Exercise description: Copy exactly, and copy nothing else: the line that contains "Task: Click the HOLO" and all lines after it in the listing, without pictures.
-- Record set follows --
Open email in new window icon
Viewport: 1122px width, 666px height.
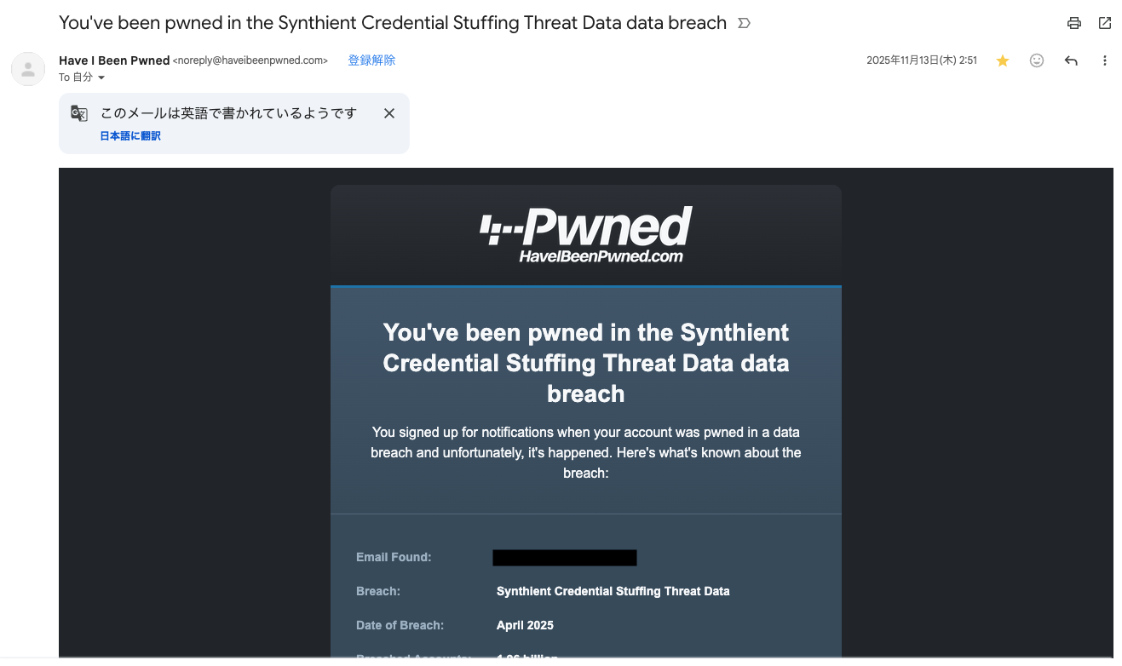[x=1105, y=24]
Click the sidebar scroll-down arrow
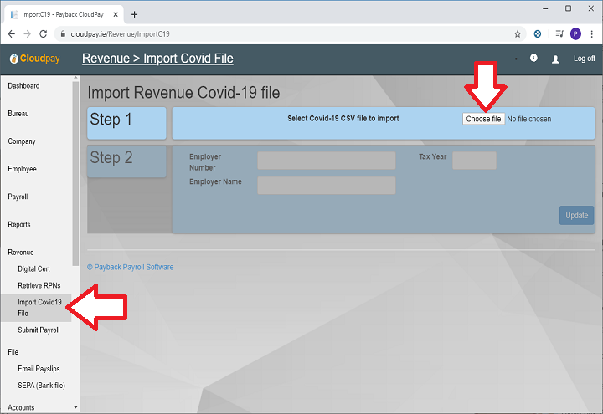This screenshot has height=414, width=603. [76, 407]
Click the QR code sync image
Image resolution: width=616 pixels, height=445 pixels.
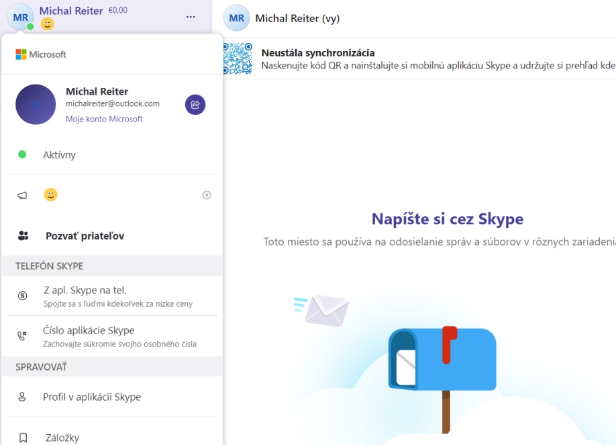pos(238,58)
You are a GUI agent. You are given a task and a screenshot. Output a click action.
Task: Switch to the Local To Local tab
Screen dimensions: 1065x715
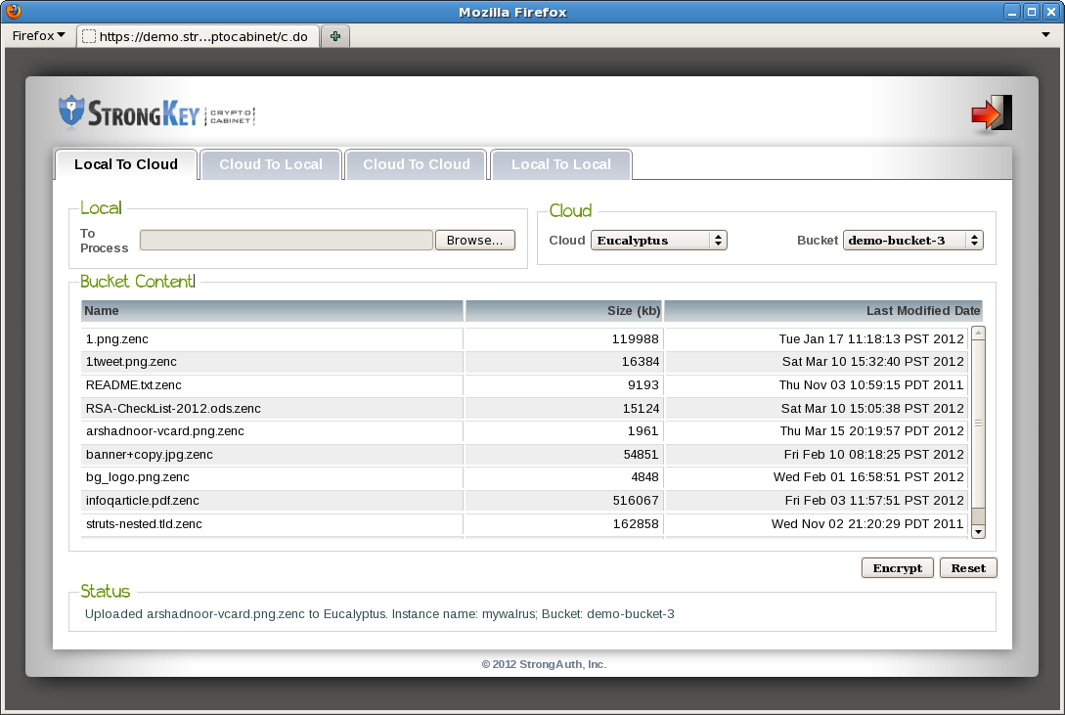pyautogui.click(x=561, y=164)
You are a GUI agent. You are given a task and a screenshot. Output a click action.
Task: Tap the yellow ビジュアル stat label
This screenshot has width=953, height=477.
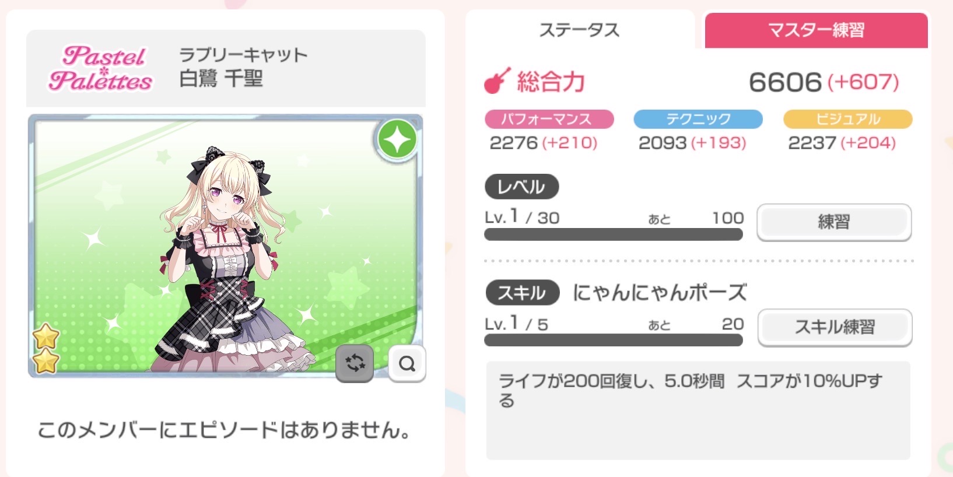click(x=847, y=119)
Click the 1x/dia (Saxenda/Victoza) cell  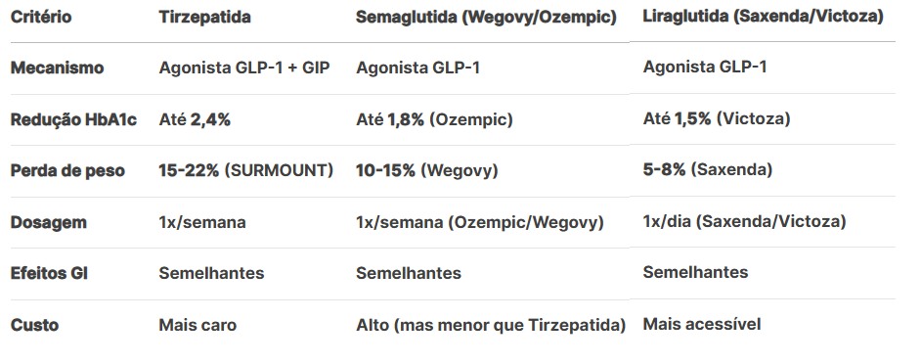(x=744, y=222)
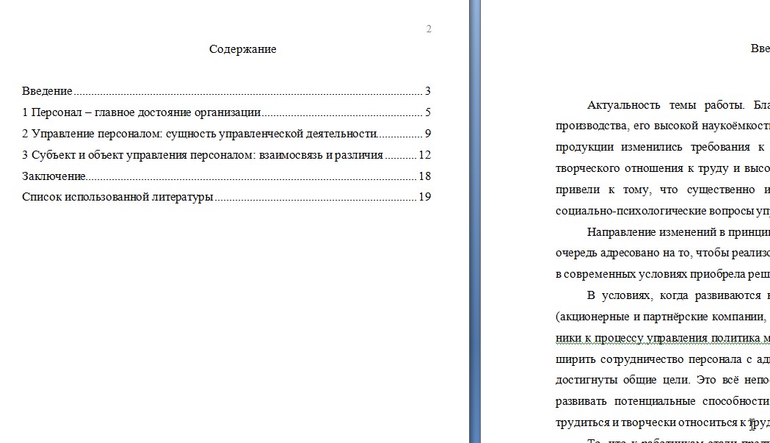Click page number 5 in the contents
Image resolution: width=770 pixels, height=443 pixels.
pos(428,112)
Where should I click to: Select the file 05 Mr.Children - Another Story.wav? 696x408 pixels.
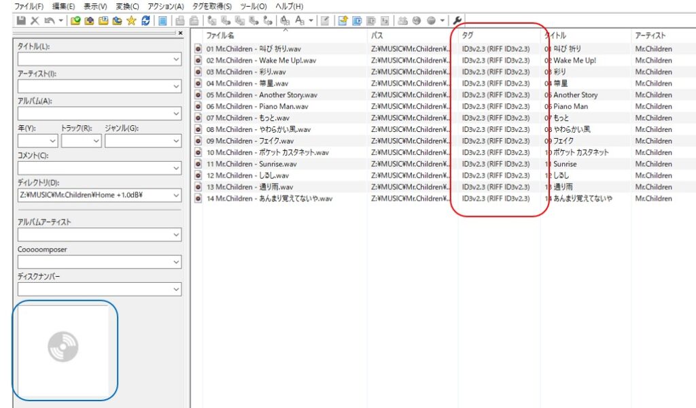261,95
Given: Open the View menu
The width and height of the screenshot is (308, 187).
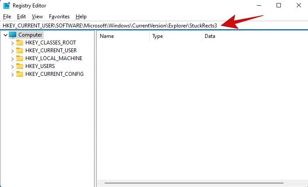Looking at the screenshot, I should pyautogui.click(x=37, y=17).
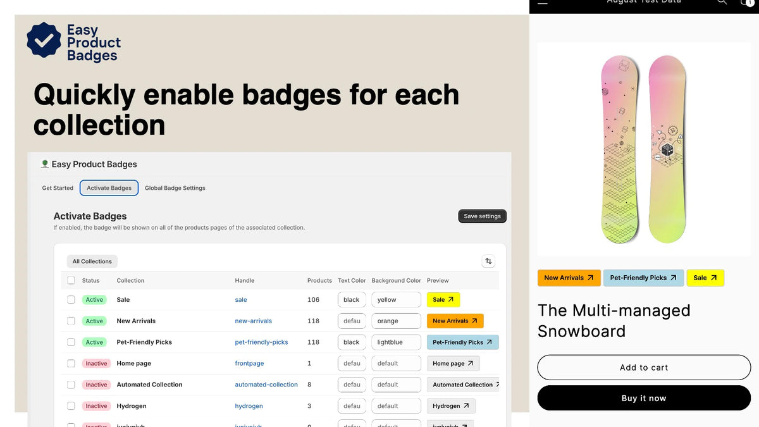Click the Sale background color field
Image resolution: width=759 pixels, height=427 pixels.
396,300
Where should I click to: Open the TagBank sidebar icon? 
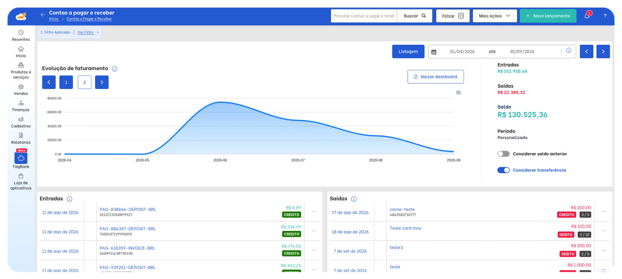click(x=21, y=158)
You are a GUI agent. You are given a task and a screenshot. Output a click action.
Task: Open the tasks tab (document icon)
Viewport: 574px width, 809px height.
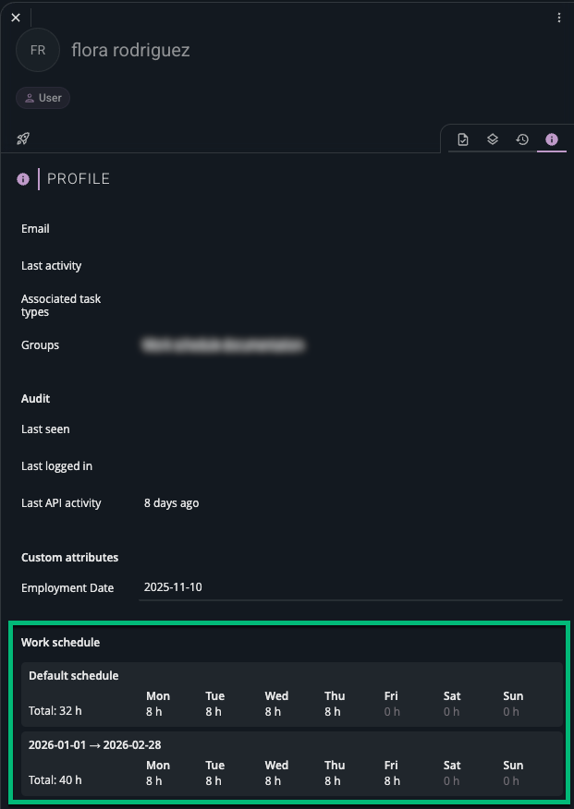click(463, 139)
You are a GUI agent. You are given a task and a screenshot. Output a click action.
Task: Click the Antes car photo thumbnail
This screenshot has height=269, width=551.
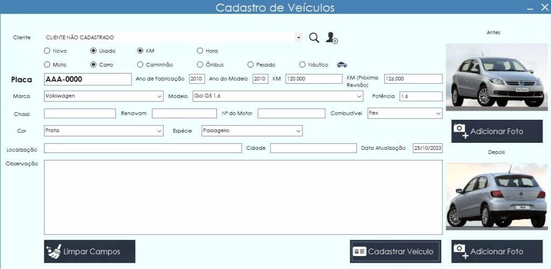coord(497,77)
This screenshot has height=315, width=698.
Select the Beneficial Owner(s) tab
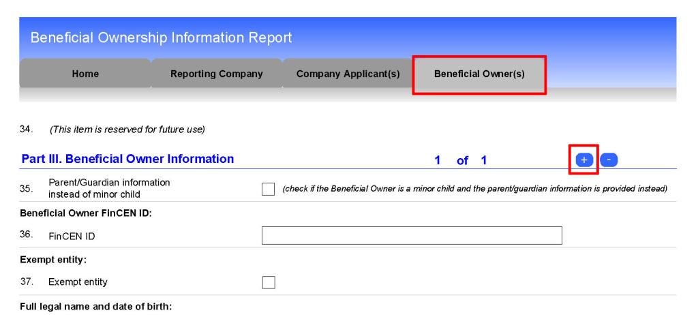click(x=479, y=74)
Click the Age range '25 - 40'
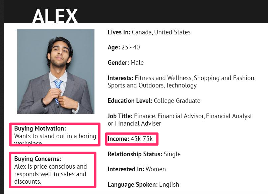This screenshot has width=268, height=194. click(x=131, y=47)
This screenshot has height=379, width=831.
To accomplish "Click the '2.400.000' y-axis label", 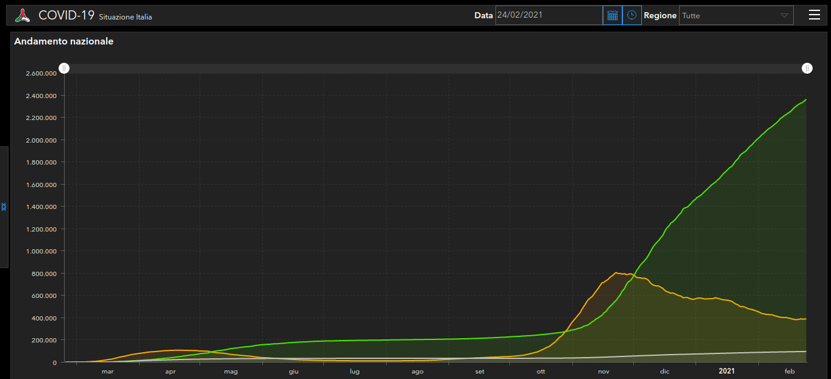I will point(41,96).
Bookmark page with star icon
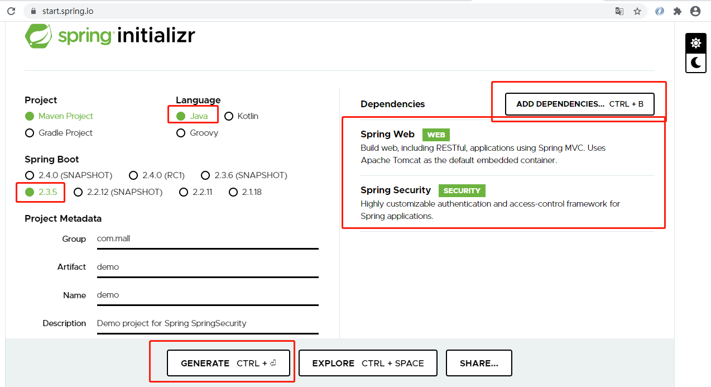 pyautogui.click(x=637, y=11)
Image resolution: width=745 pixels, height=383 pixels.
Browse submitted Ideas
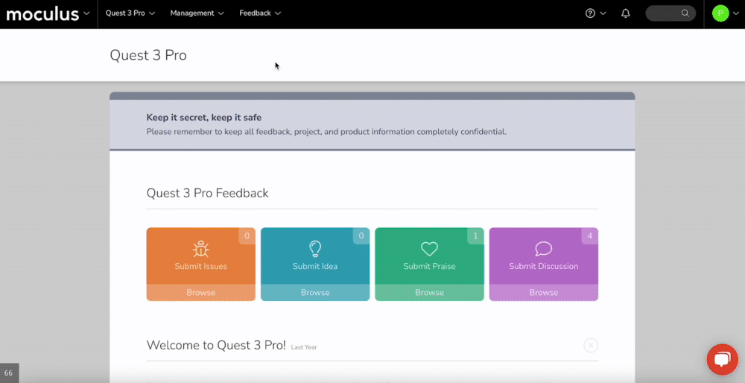click(315, 293)
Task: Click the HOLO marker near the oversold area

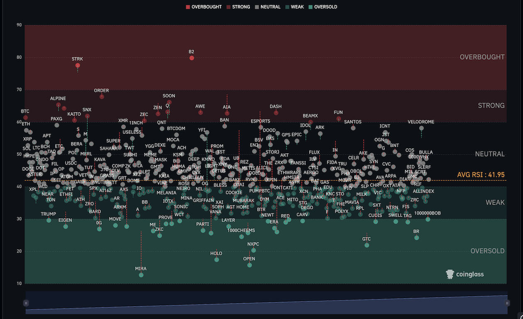Action: pyautogui.click(x=216, y=259)
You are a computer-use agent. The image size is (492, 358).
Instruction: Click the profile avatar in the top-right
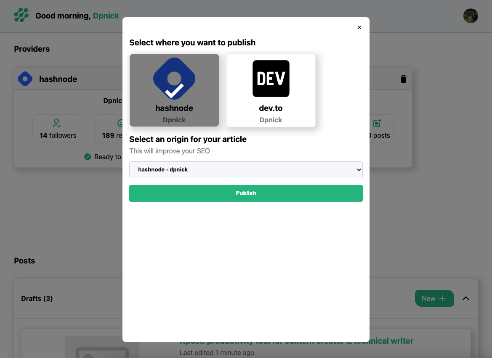point(471,16)
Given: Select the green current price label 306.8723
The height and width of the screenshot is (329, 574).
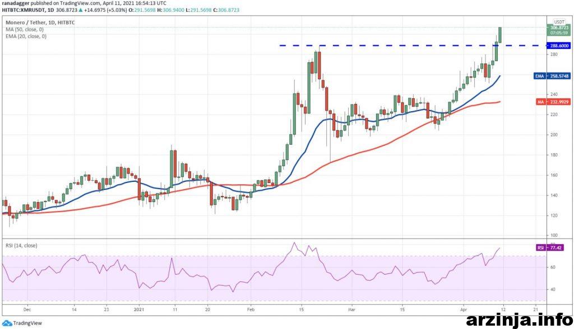Looking at the screenshot, I should pos(559,27).
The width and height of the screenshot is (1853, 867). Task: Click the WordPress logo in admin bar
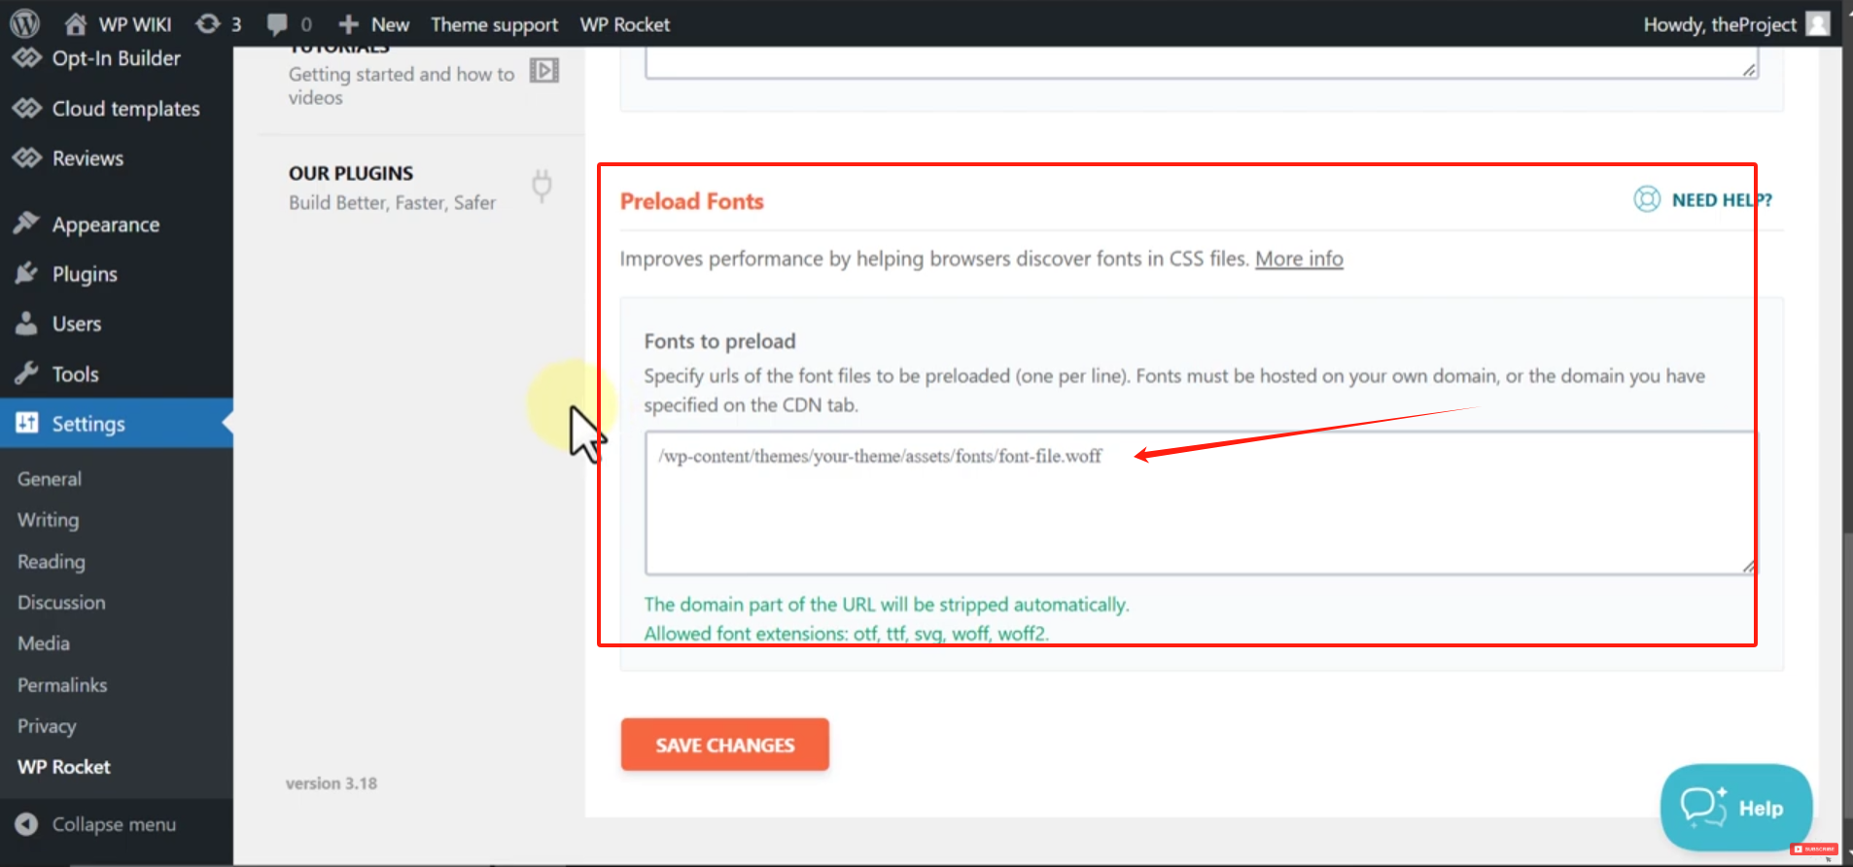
-- Record set concluded --
Exercise response:
Task: Click the HOLO marker near the oversold area

Action: pyautogui.click(x=216, y=259)
You are a computer-use agent. The image size is (492, 358).
Instruction: Click the profile avatar in the top-right
point(471,16)
Given: Select the green current price label 306.8723
The height and width of the screenshot is (329, 574).
Looking at the screenshot, I should pos(559,27).
The width and height of the screenshot is (1853, 867). Task: Click the WordPress logo in admin bar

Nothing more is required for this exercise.